Carnet d'études

Atelier de recherche temporelle

Temps de l’être


























Vint le temps de l'être. En comprenant que l'être entretient une relation affectée avec lui-même et ce qui l'entoure, il n'était plus possible de continuer à lire l'existence uniquement selon des jalons extérieurs : une différence fondamentale émergeait entre existence et inertie du temps transitif.
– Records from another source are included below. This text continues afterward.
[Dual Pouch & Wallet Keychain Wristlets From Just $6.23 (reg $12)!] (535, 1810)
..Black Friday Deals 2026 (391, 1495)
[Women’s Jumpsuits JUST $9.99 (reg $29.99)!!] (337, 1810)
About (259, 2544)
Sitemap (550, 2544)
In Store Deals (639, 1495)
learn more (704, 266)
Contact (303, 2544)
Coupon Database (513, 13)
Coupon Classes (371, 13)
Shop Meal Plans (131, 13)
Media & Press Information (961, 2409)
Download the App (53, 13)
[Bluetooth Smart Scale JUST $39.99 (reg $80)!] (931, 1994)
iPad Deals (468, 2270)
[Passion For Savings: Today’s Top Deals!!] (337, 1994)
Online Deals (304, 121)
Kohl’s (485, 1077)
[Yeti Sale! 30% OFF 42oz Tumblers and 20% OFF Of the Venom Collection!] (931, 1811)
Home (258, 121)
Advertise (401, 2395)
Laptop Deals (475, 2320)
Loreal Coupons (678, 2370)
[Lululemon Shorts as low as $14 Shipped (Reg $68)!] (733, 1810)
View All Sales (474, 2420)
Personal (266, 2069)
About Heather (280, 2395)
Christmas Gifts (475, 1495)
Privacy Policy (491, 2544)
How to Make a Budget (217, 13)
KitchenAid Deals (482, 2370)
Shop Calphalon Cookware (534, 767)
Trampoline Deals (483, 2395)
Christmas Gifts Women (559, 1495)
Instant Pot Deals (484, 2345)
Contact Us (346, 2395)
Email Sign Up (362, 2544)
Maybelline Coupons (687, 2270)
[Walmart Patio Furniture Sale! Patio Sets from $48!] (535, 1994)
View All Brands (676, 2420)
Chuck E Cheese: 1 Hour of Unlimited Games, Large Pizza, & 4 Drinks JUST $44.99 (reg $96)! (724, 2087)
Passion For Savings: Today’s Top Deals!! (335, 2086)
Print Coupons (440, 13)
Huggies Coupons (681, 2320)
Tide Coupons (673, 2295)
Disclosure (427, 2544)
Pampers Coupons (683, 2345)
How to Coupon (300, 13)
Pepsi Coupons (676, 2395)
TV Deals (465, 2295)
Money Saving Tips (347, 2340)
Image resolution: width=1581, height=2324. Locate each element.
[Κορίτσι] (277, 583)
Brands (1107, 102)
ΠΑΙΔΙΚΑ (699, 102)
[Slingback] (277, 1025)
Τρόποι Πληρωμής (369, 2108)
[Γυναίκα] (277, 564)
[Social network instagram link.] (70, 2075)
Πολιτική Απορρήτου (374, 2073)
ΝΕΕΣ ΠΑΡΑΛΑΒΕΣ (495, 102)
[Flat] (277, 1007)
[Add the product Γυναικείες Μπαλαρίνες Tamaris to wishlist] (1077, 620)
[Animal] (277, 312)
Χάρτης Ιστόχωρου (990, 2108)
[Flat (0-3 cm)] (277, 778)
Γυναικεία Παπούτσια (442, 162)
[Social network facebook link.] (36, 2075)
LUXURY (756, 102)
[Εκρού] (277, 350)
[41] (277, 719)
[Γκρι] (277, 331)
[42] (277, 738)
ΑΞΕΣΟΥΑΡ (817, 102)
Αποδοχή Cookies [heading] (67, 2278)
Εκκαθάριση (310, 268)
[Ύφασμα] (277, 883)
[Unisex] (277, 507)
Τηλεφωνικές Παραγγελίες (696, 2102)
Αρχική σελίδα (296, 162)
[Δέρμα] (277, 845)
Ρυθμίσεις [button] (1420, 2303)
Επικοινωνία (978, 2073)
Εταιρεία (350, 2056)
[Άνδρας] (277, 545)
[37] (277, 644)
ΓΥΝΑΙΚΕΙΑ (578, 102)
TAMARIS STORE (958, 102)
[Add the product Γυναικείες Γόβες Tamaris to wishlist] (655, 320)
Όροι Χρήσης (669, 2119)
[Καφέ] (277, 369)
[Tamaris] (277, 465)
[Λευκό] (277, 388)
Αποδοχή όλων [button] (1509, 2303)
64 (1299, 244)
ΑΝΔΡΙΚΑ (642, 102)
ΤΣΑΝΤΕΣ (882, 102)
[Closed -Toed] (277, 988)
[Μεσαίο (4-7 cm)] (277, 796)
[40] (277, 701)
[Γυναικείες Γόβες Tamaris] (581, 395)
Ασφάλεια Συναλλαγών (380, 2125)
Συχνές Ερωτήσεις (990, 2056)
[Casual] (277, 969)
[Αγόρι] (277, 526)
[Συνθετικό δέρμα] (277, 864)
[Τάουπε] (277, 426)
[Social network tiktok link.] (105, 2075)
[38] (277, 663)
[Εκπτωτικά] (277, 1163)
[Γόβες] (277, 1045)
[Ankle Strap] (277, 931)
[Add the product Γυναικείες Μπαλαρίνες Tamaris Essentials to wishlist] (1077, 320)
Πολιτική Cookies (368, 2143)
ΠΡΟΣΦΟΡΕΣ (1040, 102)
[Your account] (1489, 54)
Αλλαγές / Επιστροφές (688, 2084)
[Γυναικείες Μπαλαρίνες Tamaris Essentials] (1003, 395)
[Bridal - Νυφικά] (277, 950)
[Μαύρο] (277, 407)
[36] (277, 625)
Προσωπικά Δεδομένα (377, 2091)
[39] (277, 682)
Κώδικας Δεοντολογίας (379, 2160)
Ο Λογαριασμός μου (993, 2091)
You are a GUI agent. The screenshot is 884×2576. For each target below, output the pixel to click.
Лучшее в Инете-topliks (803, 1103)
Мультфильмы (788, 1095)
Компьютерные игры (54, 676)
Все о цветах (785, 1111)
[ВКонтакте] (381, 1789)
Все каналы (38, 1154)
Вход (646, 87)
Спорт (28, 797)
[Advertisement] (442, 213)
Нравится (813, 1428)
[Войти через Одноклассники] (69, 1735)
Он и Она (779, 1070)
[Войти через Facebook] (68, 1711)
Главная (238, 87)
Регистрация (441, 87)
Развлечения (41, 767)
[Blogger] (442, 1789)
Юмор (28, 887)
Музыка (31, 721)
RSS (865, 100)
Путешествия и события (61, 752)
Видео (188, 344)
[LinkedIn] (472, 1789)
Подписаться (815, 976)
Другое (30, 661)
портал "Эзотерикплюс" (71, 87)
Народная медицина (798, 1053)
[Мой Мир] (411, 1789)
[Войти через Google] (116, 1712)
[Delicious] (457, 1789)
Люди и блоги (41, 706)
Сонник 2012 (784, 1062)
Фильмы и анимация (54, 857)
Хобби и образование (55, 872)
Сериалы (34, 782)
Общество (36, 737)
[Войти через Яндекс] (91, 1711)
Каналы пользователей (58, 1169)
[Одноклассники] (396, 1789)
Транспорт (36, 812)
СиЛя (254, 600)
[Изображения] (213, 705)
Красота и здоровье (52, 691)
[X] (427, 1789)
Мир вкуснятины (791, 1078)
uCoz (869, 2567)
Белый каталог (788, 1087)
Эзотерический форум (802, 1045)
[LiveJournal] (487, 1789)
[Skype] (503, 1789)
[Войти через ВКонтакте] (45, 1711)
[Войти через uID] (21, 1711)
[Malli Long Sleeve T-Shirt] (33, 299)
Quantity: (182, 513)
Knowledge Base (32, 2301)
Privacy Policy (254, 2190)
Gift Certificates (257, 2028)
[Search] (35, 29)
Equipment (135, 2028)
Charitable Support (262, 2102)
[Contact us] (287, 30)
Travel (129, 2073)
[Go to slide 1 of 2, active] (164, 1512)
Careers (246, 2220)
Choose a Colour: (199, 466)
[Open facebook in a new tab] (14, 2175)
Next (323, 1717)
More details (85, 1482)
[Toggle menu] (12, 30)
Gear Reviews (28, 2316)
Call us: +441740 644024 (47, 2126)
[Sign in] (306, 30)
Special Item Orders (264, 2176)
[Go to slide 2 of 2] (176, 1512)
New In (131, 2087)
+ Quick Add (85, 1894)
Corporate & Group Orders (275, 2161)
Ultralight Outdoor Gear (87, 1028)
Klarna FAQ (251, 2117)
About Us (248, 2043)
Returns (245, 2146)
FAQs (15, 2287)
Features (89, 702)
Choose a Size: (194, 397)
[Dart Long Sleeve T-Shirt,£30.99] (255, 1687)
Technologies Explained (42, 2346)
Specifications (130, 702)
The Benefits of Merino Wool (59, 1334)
Nous comprenions que le sujet ouvre le monde autant qu'il s'y situe.

 

Nous évoluons avant tout à partir de notre projection dans le monde et l'être y est engagé à tel point qu'il se détache de l'instant commun. I’espace et le monde deviennent ce que notre discernement isole de la réalité. Les objets qui nous entourent réfléchissent notre action possible sur eux, engage notre perception. En son siège, l'être ne peut se fixer dans l'habitation d'une vie en soi. Il en est sans cesse expulsé, toujours poussé vers l'action, dans une confrontation au monde qui, loin de le contraindre, le localise en un lieu et dans l'enchaînement de ses actes, rouvrant aux possibles à venir.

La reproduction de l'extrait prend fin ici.